Нужно признать, что сначала человеческая гордость, вера человека в самого себя, ранее сдерживаемая постоянным гнетом, глубоким чувством превосходства окружавшей его природы, поднялась в нем с ужасающей силой упругости. Мы — народ Титанов. Но в то же время эта вера в самих себя преодолела то, что могло действовать расслабляющим образом в воздухе наших гротов (в идеально чистом, впрочем, так как все губительные зародыши, которыми полна была атмосфера, были убиты холодом). Совсем не страдая анемией, которую некоторые предсказывали, мы живем в состоянии привычного возбуждения, которое поддерживается сложностью наших отношений и тонических элементов нашей общественности (дружеские рукопожатия, разговоры, свидания с очаровательными женщинами и т. д.). и которое у многих из нас перешло в состояние постоянной горячки, известной под именем пещерной лихорадки. Эта новая болезнь, микроб который еще не открыт, была неизвестна нашим предкам, быть может, благодаря притупляющему (или, если хотите, умиротворяющему) влиянию сельской жизни на лоне природы.

Сельская жизнь — вот странный архаизм.
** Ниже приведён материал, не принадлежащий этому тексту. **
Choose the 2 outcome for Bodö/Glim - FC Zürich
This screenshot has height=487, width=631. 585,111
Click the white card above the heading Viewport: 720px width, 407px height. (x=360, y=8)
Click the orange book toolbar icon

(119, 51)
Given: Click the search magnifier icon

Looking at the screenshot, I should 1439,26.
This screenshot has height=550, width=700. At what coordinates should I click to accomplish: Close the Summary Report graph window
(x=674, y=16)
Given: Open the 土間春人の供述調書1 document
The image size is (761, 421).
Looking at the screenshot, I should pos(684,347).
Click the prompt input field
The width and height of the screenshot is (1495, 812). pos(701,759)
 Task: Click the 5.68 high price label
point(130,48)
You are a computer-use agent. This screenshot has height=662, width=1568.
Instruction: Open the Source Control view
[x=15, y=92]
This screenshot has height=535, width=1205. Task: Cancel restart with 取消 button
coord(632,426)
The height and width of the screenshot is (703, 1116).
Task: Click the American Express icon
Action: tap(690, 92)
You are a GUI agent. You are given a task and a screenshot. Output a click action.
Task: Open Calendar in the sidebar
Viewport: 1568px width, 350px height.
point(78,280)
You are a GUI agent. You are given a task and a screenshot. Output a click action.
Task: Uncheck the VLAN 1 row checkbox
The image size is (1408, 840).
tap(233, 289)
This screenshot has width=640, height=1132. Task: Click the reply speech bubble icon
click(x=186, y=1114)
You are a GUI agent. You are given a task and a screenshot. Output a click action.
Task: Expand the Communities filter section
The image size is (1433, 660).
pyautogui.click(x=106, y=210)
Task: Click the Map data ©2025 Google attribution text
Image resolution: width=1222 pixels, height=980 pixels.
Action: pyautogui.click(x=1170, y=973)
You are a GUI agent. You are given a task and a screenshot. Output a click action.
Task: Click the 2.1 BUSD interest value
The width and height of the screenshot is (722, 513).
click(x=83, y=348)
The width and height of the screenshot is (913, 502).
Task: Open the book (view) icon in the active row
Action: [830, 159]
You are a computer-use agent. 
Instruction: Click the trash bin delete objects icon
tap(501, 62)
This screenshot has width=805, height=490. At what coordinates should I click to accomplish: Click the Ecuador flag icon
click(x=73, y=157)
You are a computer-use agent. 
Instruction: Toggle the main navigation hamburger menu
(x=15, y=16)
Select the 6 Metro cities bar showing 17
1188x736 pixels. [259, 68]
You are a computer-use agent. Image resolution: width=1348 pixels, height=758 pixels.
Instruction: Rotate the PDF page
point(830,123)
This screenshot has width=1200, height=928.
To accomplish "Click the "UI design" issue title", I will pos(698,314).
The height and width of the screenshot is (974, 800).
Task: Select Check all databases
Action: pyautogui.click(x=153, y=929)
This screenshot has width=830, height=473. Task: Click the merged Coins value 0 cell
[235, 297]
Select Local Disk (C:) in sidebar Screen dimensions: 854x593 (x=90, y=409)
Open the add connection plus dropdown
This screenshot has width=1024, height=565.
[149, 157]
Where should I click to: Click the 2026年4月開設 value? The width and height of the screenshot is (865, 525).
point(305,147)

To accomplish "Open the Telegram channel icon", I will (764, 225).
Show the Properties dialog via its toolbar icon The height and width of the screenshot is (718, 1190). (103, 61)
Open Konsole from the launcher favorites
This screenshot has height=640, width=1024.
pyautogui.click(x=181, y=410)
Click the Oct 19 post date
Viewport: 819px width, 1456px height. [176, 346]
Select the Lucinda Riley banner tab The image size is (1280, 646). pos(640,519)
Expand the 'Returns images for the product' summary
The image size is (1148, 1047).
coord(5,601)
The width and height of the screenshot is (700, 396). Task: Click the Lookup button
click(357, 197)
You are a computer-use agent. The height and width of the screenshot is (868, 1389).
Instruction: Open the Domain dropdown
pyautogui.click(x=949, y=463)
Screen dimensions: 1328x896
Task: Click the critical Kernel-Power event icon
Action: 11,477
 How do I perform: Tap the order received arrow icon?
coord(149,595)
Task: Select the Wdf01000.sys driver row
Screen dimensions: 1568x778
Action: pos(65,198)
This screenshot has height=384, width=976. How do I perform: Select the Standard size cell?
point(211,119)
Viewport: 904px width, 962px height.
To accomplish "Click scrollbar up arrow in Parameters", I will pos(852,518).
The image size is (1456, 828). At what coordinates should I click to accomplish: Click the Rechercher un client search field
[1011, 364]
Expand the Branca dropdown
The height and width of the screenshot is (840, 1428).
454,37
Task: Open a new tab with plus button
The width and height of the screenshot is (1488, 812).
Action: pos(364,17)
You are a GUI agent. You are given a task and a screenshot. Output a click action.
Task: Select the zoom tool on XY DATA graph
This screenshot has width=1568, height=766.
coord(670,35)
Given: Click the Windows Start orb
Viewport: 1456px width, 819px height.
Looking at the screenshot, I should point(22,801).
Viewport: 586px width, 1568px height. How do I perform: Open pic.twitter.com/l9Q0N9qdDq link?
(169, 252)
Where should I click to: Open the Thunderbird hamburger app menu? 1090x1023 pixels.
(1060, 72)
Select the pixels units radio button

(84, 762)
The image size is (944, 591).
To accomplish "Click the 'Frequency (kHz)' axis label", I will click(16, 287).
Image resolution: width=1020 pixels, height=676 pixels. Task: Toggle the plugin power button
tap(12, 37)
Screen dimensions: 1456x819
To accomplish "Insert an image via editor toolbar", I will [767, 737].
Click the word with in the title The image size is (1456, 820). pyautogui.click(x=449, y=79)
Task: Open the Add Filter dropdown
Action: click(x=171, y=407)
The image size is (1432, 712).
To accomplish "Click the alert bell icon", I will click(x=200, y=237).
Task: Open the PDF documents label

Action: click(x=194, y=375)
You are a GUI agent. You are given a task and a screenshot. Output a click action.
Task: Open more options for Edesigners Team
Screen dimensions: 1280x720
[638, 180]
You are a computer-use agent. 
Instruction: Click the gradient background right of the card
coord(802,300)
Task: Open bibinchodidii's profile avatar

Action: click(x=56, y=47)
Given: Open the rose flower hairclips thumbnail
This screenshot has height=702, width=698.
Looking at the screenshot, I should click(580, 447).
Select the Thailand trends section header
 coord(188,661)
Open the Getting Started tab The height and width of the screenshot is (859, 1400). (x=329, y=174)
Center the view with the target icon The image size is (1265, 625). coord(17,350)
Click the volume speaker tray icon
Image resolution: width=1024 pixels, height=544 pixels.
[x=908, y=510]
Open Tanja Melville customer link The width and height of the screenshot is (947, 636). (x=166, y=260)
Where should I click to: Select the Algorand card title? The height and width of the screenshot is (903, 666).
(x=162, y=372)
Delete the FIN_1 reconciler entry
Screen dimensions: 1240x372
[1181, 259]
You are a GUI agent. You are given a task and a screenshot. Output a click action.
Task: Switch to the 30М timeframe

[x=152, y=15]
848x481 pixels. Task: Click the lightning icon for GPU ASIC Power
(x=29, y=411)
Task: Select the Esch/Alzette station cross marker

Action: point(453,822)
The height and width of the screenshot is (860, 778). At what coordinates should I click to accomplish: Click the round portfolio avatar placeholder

Рыбаки, охотники, хлебопашцы, пастухи — понятен ли теперь смысл этих слов? Задумывался ли кто-нибудь хоть на минуту над жизнью того ископаемого существа, вопрос о котором так часто поднимался в книгах прежней эпохи и которое называлось крестьянином? Обычным обществом этих странных существ, составлявших половину или три четверти всего населения, были не люди, а четвероногие, овощи или злаки, которые, по особым свойствам культуры, осуждали их на жизнь в деревне (другое слово, сделавшееся непонятным), в невежестве, в уединении, вдали от себе подобных. Принадлежавшее крестьянину стадо знало привлекательные стороны общественной жизни, сам же он не имел о них никакого представления. Города (неудивительно, что существовала наклонность к эмиграции из деревни в город) были единственными и притом очень редкими и очень разбросанными пунктами, в которых была известна тогда общественная жизнь; но в каких бесконечно малых, распущенных в смеси животной и растительной жизни дозах проявлялась она там! Другой вид ископаемых существ, живших в этих странах, представляют собой рабочие. Можно ли назвать социальным то отношение, которым были связаны рабочий с хозяином, рабочий класс с другими классами населения и эти классы между собой? Ни в каком случае. Правда, софисты, которых называли экономистами и которые в сравнении с нашими теперешними социологами были тем же, чем некогда алхимики были в сравнении с химиками, астрологи в сравнении с астрономами, немало способствовали распространению ошибочного взгляда, будто сущность общества составляет обмен услуг; с этой точки зрения, вышедшей, правда, теперь из моды, социальная связь никогда не могла бы быть более тесной, чем между ослом и его погонщиком, между быком или бараном с одной стороны и пастухом или пастушкой с другой. Природа общества, как мы знаем теперь, состоит в психическом обмене и взаимодействии.

Взаимное подражание и создание оригинальности на основании различных комбинаций заимствований — вот главное! Обмен услуг имеет лишь второстепенное значение. Вот почему прежняя городская жизнь, в основе которой лежало скорее органическое и естественное, чем социальное отношение производителя к потребителю, рабочего к хозяину, могла быть лишь очень порочной социальной жизнью, полной бесконечных раздоров.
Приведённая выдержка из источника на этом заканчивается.